Centro storico di Acerenza (Potenza, Basilicata): cosa vedere

Oggi andiamo alla scoperta del centro storico di Acerenza in Basilicata per scoprire cosa vedere nel borgo lucano denominato “città cattedrale”.

Il comune della provincia di Potenza è uno dei “Borghi più belli d’Italia” e noi, dopo aver visto tante meraviglie con i nostri occhi, possiamo dire che siamo rimasti davvero affascinati dal luogo.

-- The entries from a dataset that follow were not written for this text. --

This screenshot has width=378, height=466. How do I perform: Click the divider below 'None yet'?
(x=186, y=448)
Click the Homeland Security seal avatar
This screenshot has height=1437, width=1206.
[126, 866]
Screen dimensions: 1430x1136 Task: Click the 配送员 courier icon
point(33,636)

Centro storico di Acerenza
Il centro storico di Acerenza.

Cosa vedere ad Acerenza

Iniziamo così, cosa vedere ad Acerenza? Innanzitutto consigliamo di fare una bella passeggiata per perdersi tra i vicoli caratteristici e gli scorci incantevoli durante la visita.

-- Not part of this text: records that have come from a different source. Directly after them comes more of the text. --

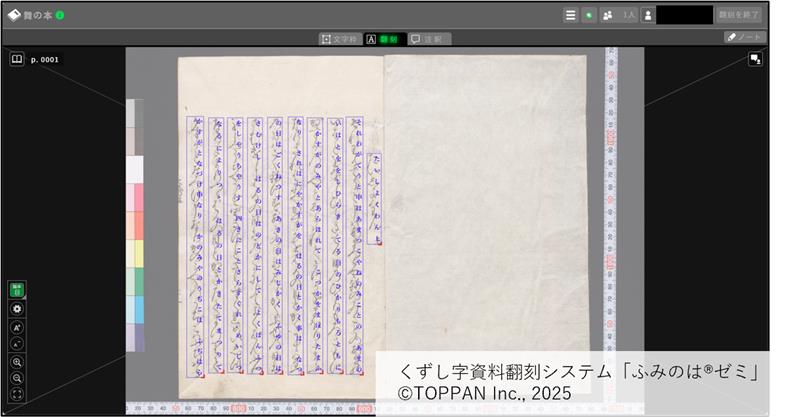This screenshot has width=800, height=417.
Task: Decrease text size with the A- icon
Action: (x=17, y=343)
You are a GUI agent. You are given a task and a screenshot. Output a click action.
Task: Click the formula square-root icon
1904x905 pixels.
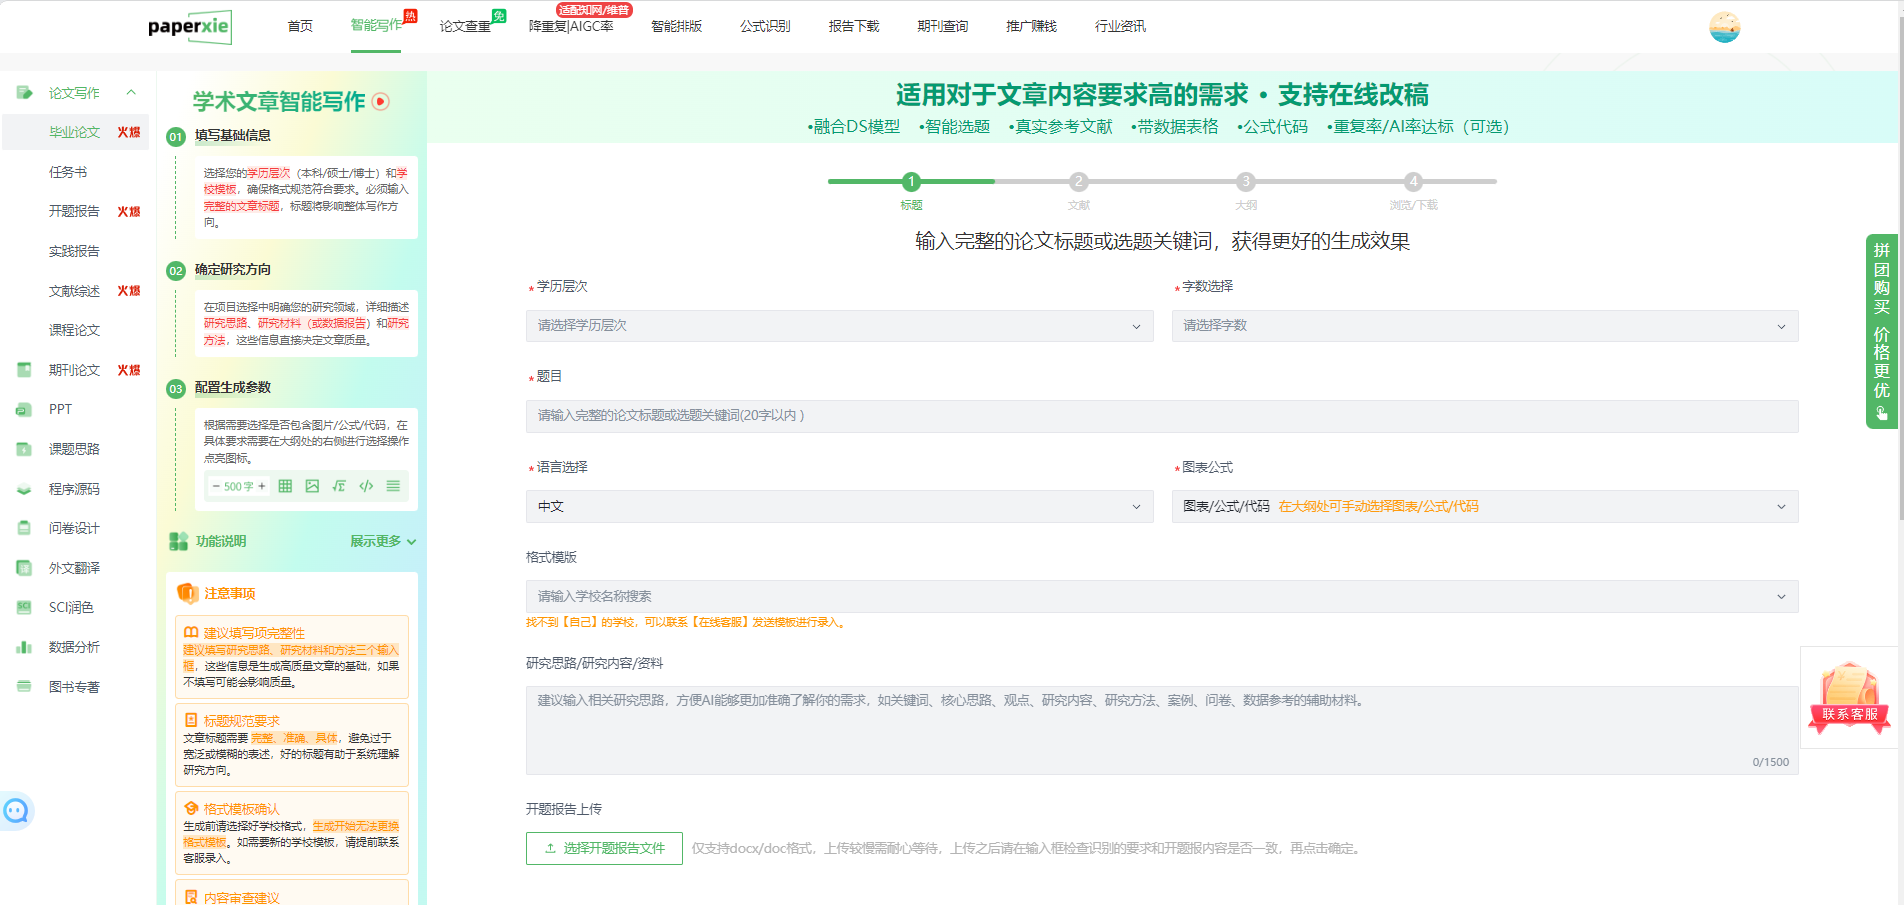coord(339,486)

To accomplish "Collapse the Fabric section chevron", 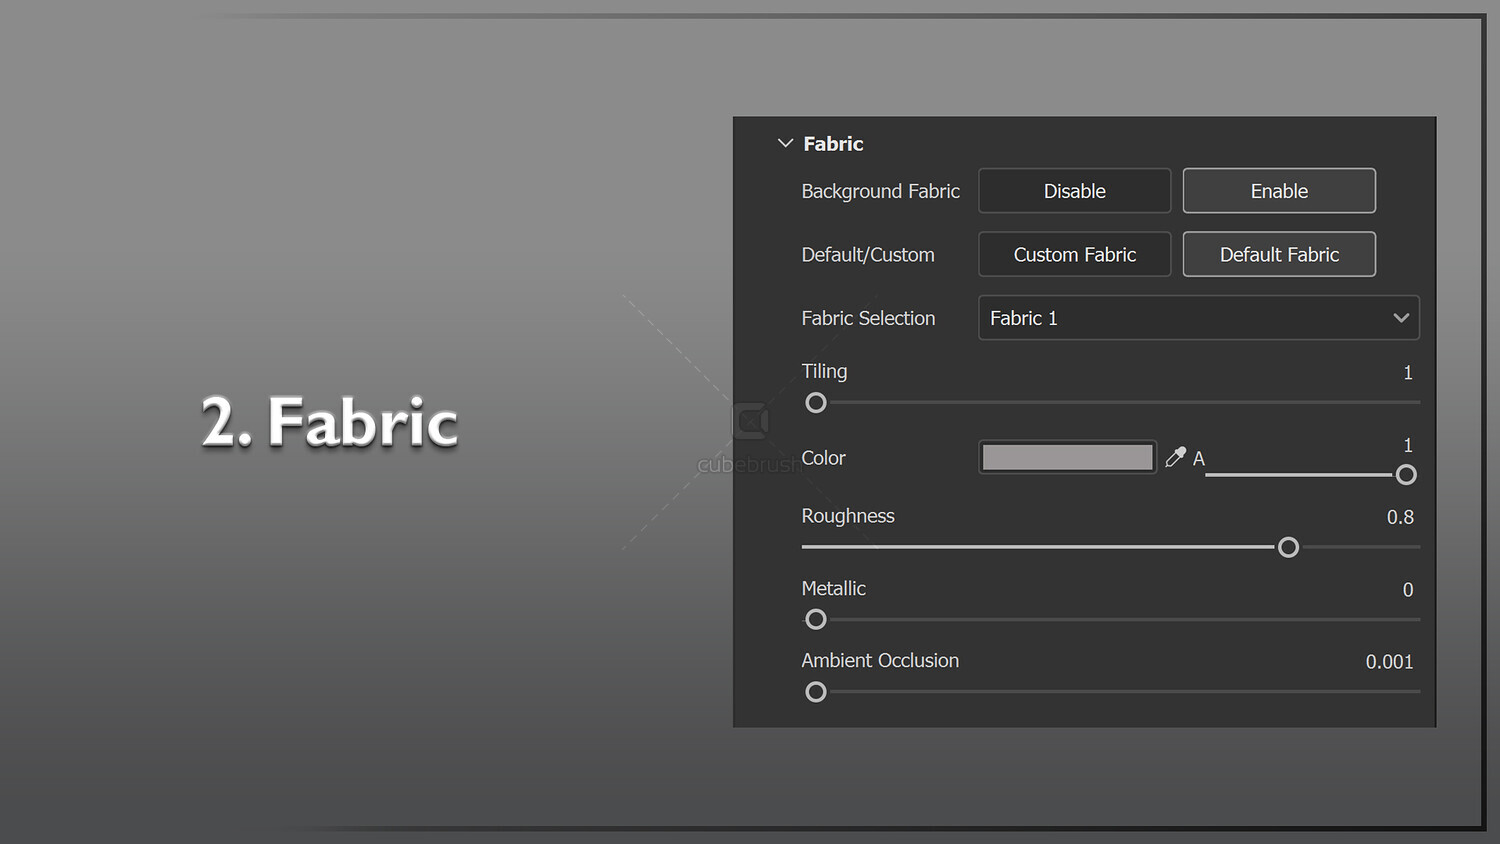I will point(785,144).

Il paese lucano è ricco di storia, cultura ed arte ed è fantastico camminare tra le stradine alla ricerca di palazzi antichi, monumenti, piazze, chiese e angoli nascosti ricchi di dettagli favolosi e non solo. Noi adoriamo chiacchierare con la gente del posto per conoscere le tradizioni.

Cattedrale e cripta

Eccolo, il pezzo forte, la Cattedrale di Acerenza. Davvero meravigliosa e basta guardarla per capire perché rientra tra i monumenti più importanti della Basilicata.
La Chiesa di Santa Maria Assunta e San Canio Vescovo risalente all’XI secolo è molto affascinante.
Orari di apertura: in estate dalle ore 9:00 alle ore 12:30 e dalle ore 16:00 del pomeriggio fino alle ore 19:30 della sera. In inverno dalle 16:00 alle ore 19:00. Consigliamo sempre di telefonare prima per maggiori informazioni.

Cattedrale di Acerenza
La Cattedrale di Acerenza.

Da segnalare, in particolare, la Cripta della Cattedrale del 1524, molto suggestiva da visitare. Dopo aver inserito la moneta per accendere la luce, si possono vedere affreschi e decorazioni in stile rinascimentale.

Cripta della Cattedrale
La Cripta della Cattedrale.

Centro storico

Nel centro storico di Acerenza consigliamo la casa contadina che si trova nel borgo antico.

Casa contadina
La casa contadina.

Il Museo Diocesano d’Arte Sacra e il Palazzo Arcivescovile si trovano nei locali dell’antico Castello di fine VIII secolo.
Nelle sale ci sono gli oggetti provenienti da corredi tombali, ceramica di tradizione dauna, oreficeria e oggetti in argento, il copricapo indossato da arcivescovi, dipinti e altro.  L’ingresso è a pagamento.
Orari di apertura: dalle ore 9:30 alle 12:30 e dalle 16:00 alle ore 18:30. Giorno di chiusura il lunedì.

Museo Diocesano
Il Museo Diocesano.

Nella torretta del Castello c’è un orologio in pietra bianca con sistema orario a 6 ore, detto alla romana o anche all’italiana. Si può vedere mettendosi davanti in un punto preciso che si trova nei pressi di via Giacinto Albini.
In più, ci è piaciuto molto Corso Umberto I con la vista sullo sfondo della Torre dell’orologio.

Consigliamo di andare al Parco delle Cantine, le antiche grotte scavate nella roccia. Sono molto caratteristiche e abbiamo scoperto che non solo un tempo si produceva il vino, perché anche adesso abbiamo trovato alcuni abitanti che le utilizzano ancora. Naturalmente, però, si usano sistemi diversi rispetto al vecchio sistema.

Cantine
Le cantine.

Arrivate anche al Lago di Acerenza, il bacino d’acqua che è circondato dalla natura e sicuramente conviene avventurarsi in estate o in primavera.

Lago
Il Lago.

Dove mangiare? Potete cercare ristoranti, pizzerie o un agriturismo per pranzare e cenare, oltre ai bar.
Con l’aiuto di app e siti si può cercare dove dormire in un B&B, un hotel, ma anche le case vacanza. Se cercate bene in zona, ci sono anche piazzole da usare come area sosta in camper.

Dove si trova e come arrivare ad Acerenza

Adesso vediamo dove si trova Acerenza (Potenza) e come arrivare nel borgo antico. Consigliamo di parcheggiare gratis l’auto in via Cornelio (le indicazioni stradali di google Maps).
Naturalmente, se conoscete il paese, potete cercare il parcheggio in un altro punto. Nel caso in cui è tutto occupato, potete scegliere anche Piazza Papa Giovanni XXIII, ma c’è da camminare un bel po’ per arrivare nei vicoli del centro storico.